A client project had a database server upgrade in early December, and as I eluded to in a different post from around that time, Git was the shit when it came to making my angle of that migration go smoothly. Past Me made Current Me's life a lot simpler.
After any major upgrade/change (this particular system usually sees one "large" annual release and more nuanced and frequent small changes), I like to keep a little closer eye on the logs. In this particular case, we have Google Analytics (GA) coupled with the system and we take advantage of its event reporting features. Specifically, any time a key or routine component fails or misbehaves in a way the end user will recognize, we send an event report in with the GA data. This allows us to logically analyze errors, look for trends, and so forth.
This time with the database server upgrade, we encountered some more unique problems or changes (versus the standard release) as things were configured a little differently than before and some of that stuff that "just worked" back in the day is now deprecated. Some of that is my own fault (poor design), and some of it I've inherited. What this means is we can be dealing with design decisions from 2005...and that can present some significant technical debt at times.

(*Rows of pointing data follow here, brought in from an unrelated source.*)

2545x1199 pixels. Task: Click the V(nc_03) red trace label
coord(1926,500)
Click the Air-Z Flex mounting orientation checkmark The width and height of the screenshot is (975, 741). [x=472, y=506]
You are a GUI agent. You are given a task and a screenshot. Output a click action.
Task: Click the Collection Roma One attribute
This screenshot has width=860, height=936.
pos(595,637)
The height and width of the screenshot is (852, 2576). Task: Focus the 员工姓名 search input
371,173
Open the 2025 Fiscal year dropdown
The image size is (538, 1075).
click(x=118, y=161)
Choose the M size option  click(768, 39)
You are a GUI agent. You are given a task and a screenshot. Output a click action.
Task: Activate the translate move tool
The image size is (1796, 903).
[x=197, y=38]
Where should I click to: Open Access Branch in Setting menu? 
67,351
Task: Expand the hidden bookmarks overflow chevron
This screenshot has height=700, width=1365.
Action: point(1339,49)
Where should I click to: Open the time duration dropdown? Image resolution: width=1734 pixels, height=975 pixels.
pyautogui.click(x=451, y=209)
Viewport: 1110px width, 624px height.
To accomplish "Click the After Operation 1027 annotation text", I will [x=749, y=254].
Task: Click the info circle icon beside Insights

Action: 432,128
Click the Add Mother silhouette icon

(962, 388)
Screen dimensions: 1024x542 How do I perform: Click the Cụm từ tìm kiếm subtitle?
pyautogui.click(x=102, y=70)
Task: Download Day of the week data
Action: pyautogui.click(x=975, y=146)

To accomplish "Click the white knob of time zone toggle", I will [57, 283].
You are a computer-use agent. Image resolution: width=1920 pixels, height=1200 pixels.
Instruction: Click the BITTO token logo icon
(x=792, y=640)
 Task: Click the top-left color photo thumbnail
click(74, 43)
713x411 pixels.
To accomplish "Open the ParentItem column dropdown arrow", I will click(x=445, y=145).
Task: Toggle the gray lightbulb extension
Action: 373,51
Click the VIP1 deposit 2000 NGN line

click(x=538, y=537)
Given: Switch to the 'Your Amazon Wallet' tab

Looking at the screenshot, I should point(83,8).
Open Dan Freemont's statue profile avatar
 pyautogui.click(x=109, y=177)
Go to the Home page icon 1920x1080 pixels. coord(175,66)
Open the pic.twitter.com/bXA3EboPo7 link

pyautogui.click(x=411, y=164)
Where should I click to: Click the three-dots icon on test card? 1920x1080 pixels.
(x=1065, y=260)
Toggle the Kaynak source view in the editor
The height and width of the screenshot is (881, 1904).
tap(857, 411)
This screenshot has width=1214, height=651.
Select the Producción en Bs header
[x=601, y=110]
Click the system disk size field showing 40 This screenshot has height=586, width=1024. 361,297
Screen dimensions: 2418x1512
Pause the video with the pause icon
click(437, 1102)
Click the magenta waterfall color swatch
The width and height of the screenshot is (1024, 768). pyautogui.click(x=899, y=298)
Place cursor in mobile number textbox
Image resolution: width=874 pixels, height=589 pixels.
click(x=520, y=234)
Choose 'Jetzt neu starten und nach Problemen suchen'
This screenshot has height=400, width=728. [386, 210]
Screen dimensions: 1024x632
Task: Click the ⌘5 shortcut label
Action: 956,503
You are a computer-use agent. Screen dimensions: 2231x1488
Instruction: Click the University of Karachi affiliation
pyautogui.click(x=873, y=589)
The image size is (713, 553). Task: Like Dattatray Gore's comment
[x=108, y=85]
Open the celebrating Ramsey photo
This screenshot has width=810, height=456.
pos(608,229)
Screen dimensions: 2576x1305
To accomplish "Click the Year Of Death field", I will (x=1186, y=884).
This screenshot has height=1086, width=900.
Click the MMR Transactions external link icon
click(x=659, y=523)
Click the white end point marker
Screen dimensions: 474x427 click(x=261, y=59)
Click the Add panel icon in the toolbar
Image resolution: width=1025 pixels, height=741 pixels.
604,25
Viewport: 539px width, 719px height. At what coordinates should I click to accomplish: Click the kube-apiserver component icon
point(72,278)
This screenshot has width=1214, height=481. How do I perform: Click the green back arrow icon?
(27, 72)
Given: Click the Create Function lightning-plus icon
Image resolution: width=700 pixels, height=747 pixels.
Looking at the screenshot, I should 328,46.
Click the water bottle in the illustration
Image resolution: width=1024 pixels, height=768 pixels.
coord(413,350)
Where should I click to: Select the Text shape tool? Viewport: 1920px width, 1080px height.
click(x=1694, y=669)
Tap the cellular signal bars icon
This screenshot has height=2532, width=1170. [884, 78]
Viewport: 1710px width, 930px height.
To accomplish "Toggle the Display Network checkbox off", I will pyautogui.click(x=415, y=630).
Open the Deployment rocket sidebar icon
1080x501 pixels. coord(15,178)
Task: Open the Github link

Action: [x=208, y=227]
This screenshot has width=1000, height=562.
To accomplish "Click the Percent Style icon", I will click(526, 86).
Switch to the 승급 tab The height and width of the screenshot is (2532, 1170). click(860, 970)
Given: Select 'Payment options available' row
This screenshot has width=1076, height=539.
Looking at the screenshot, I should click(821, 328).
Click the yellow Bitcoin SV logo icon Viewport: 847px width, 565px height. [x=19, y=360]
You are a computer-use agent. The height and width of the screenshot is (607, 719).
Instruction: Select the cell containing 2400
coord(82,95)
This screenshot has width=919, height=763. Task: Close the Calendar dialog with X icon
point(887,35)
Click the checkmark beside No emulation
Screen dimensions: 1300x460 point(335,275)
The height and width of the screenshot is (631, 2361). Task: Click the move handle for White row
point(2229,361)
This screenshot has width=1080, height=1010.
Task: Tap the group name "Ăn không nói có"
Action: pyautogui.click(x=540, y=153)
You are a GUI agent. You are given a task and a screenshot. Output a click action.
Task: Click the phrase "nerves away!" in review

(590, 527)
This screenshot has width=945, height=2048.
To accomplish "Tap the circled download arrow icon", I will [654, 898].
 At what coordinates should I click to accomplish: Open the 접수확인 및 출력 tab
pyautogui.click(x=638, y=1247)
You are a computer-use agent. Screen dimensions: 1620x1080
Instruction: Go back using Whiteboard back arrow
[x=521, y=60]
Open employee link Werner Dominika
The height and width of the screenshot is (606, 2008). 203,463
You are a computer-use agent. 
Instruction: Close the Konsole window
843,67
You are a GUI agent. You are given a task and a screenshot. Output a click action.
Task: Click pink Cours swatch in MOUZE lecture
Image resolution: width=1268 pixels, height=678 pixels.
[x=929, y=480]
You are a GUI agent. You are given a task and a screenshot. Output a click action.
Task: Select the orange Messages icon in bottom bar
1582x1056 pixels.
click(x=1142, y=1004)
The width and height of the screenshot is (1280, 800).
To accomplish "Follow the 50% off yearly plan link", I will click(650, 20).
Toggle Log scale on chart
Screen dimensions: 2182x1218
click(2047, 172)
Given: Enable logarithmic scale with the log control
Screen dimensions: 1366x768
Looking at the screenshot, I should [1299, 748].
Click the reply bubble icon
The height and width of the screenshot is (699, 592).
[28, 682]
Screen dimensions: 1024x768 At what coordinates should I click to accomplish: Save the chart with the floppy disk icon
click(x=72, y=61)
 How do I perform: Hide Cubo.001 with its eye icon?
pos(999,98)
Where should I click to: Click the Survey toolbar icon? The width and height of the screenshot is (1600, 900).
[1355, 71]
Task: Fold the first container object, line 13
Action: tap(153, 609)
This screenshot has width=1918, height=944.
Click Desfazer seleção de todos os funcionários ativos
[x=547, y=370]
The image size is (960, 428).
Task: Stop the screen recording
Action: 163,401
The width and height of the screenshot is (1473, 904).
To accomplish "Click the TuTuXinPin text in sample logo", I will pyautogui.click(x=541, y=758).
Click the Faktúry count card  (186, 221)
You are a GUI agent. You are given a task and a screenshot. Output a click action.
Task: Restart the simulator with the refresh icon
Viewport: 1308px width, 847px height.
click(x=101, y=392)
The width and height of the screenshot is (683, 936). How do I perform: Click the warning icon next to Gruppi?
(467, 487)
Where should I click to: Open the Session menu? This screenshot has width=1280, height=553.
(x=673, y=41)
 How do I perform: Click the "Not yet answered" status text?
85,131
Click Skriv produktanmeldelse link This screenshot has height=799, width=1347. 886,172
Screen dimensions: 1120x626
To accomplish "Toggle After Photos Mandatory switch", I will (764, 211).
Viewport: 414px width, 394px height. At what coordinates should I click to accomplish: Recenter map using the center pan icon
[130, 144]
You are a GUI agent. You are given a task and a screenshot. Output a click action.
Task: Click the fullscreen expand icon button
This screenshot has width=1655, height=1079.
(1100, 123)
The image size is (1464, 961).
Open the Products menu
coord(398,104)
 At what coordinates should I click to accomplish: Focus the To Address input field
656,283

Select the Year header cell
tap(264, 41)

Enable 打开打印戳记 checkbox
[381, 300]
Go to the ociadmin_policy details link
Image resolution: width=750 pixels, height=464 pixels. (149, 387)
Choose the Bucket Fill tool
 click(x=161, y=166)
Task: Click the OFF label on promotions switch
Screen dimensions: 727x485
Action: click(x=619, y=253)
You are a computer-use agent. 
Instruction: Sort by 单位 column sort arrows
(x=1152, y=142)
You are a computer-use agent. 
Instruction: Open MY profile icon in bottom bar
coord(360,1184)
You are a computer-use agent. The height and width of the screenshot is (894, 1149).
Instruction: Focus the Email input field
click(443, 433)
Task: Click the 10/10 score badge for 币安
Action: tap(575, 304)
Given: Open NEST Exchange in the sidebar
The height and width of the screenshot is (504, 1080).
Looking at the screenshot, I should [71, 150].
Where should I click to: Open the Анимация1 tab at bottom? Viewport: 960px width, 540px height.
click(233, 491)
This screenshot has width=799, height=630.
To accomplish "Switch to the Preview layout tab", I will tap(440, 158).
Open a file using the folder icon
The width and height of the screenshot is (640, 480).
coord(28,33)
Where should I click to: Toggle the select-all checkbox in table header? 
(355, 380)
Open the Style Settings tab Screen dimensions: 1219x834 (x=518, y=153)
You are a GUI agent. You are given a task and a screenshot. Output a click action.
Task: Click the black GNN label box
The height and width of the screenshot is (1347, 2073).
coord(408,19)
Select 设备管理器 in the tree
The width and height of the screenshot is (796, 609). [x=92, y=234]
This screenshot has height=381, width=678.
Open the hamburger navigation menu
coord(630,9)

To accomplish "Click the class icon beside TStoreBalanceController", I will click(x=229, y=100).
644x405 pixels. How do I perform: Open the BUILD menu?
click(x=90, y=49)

Fortunately the most egregious situations were all caught and addressed in advance of the actual cutover (through the dev/test environments and some use case testing). However, some interesting patterns had cropped up in the last few weeks that weren't caught in previous iterations.
Enter 'Budget' CI/CD
Full disclosure: there's really no true CI/CD happening here. Very little in this particular workflow is automated, though Git/GitHub makes this process immensely simpler than it used to be. For the most part this is tackling very small, specific issues, making/testing changes, rolling them to production, and watching the logs (and/or GA). With the advent of 'realtime' monitoring in GA, coupled with the aforementioned "events" reporting, I can really respond to making small changes almost instantaneously and roll them to production to see if they're working for the user base. I call this "budget" CI/CD, because while it takes a dedication of time, it's most interesting to see issues, fix issues, and verify fixes in production as they are actually happening.
It makes me feel like the one-man-show version of how the big boys like Amazon and others roll out tests to their user base.
One of the things I've learned from this process is that in addition to some simple breakfix stuff, I've been able to identify and solve some long-standing issues that haven't been well-reported, well-understood, or caught in the testing process. Casually I'd get a report of "hey, a user reported that x didn't work for them, but that's all we know..." with no data, information, or even a timeframe of when the issue cropped up. Worse, these issues were rarely critical failures so they don't show up in proper server logs for parsing.
Being able to leverage real, recent, and sometimes realtime user data can be super valuable in addressing or better identifying these seemingly random issues, or catching and correcting issues before they're even reported.